I'm not sure I agree with how "disturbing" it is, but you're right George, this must have slipped through the net. The document is being updated as we speak with an explanatory note that should address your concern. Thanks for the pointer. And do please keep the comments coming. If you want to be certain that ICANN staff will see them, please use the comment page and emails we have set just for this purpose. You can find all the info you need at: http://www.icann.org/en/topics/new-gtld-comments-en.htm I'd also like to take this opportunity to invite everyone to read the documents and provide their feedback. The more eyeballs on this, the better for everyone, and for the Internet. Cheers Kieren McCarthy General manager of public participation, ICANN
Your "correction" was to simply state in the amended document that sponsored gTLDs have not had price controls. However, my previously stated concerns have NOT been addressed, namely that this draft agreement opens up existing unsponsored gTLDs (i.e. .com, .net, .org, .info, .biz, etc.) to introduce tiered pricing, under their "equal treatment" clauses.

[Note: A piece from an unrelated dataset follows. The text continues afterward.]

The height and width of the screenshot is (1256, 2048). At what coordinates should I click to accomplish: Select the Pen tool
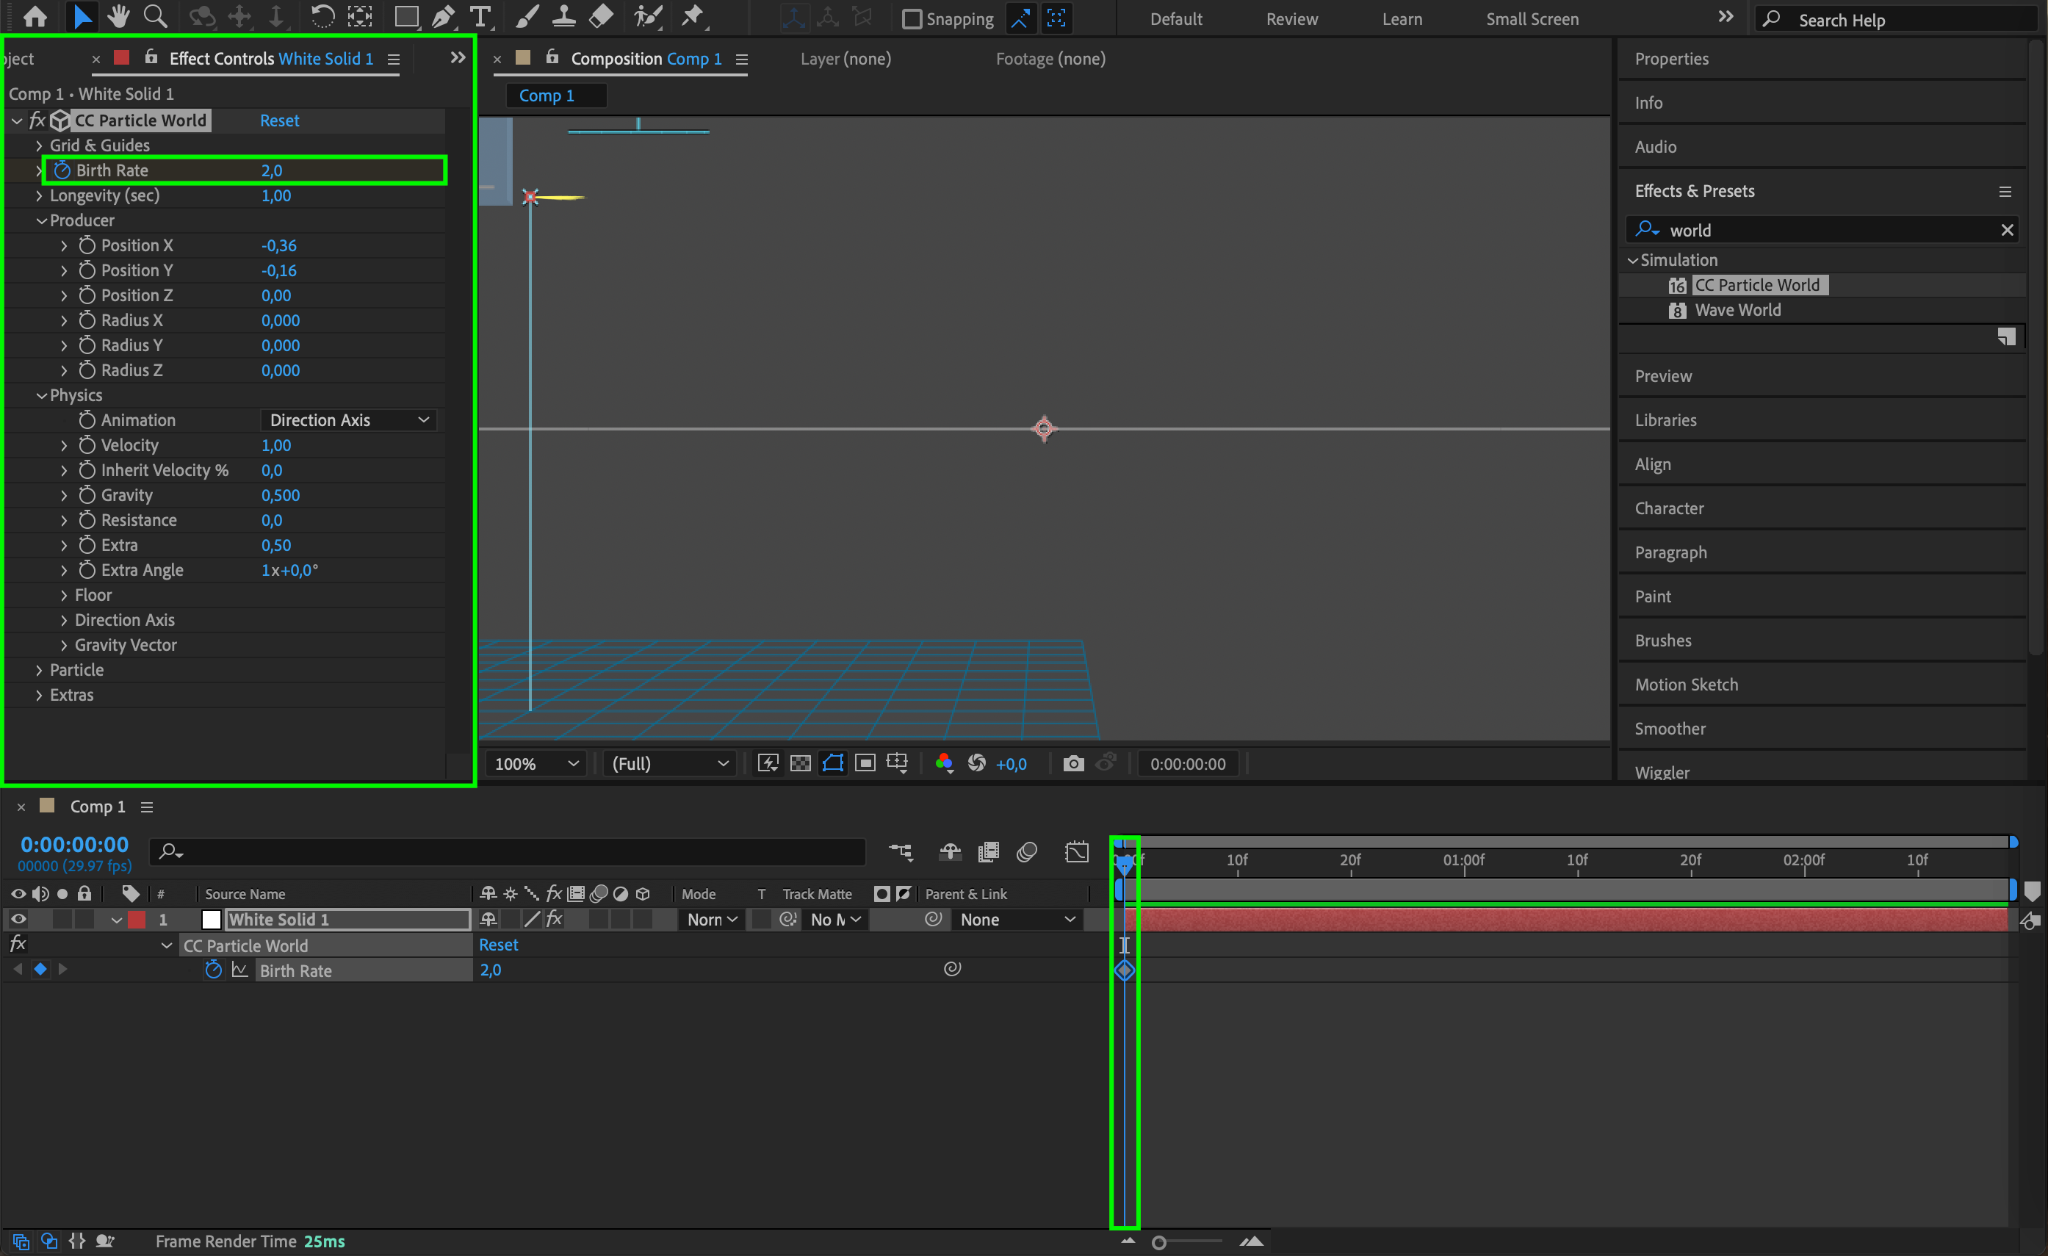443,16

Hi George, My response above was with regard to your comment about price controls on sponsored and unsponsored TLDs, not the whole post. As to your wider question about whether the wording could in future allow for existing registries to ask for changes in their contracts, well that's what this public comment period is for. You are raising a theoretical future possibility based on draft documents. The answer to that is always going to be: raise it as part of the public comment process and the community can discuss it. As you know, since I can see you have already posted your point there (thank you btw), as your point concerns the draft base agreement, the best email address for sending a public comment is [email protected] and you an view all comments on this issue at http://forum.icann.org/lists/gtld-transition/. Thanks again George, this sort of review where not only the documents themselves but also the potential future impacts of what they contain are discussed is exactly the sort of thing that this public comment period hopes to elicit. Kieren
ICANN should not be presenting half-baked proposals that re-open settled issues, and leave it up to volunteers to find all the loopholes. How many lawyers are on ICANN’s payroll, including contractors like Jones Day, who should have reviewed it first, as they should have reviewed the .info/biz/org draft agreements last time?
The draft agreement could have stated that there would be a price cap of $6 per domain-year, as a base upon which to start the debate. Let the community start from there, instead of having to start from no price cap whatsoever. When’s the last time ICANN posted a draft contract that erred on the side of domain registrants? Hint—never! It’s a major cause of cynicism in the ICANN process that we must constantly defend hard fought gains due to these supposed “slips.” I expect the usual shills for the registry operators to come up with their “compromise” scenarios again, like they attempted for .info, .biz and .org. Eventually, they were able to get a compromise of 10% annual price increases, even higher than VeriSign’s 7% increases!